Although he is involved with several philanthropic organizations, Baldacci’s greatest efforts are dedicated to his family’s Wish You Well Foundation® that supports family and adult literacy in the US by fostering and promoting the development and expansion of new and existing literacy and educational programs. You can visit Baldacci at his website.
Sponsored By Scholastic
High-demand speaker and energetic activist Andrew Slack offers you an outstanding opportunity to learn more about his work and how he sees it relating to libraries and their role in the community. Co-founder and executive director of the Harry Potter Alliance, Slack is currently developing the Imagine Better Network--"an unprecedented movement that goes beyond Harry Potter to all fandoms so that fantasy is no longer an escape from our world, but an invitation to change it for the better."
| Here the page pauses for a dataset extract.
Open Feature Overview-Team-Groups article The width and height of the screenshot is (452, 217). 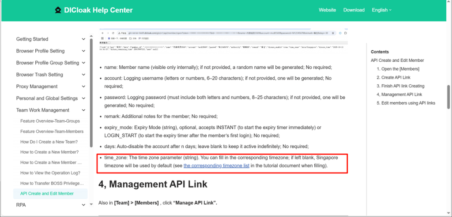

Under Slack’s Leadership, the Harry Potter Alliance has created over 170 chapters in schools and communities (and soon libraries) across the US and world. These chapters and hundreds of thousands of members have built libraries, sent five cargo planes to Haiti, and made great strides in both human rights and equality-based advocacy. As a Nathan Cummings Foundation Fellow for his innovation in social justice work, Slack is spending one year in New York City developing the Imagine Better Network. He has been profiled in Fast Company, NPR, NYT, the front cover of Forbes.com, and written for both the LA Times and CNN. He’s given two TEDx talk and served as a keynote speaker at the Nobel Peace Prize Forum.
Look for the Harry Potter Alliance booth in the Exhibit Hall (details available closer to January).
Slack will be welcomed by ALA President Barbara K. Stripling.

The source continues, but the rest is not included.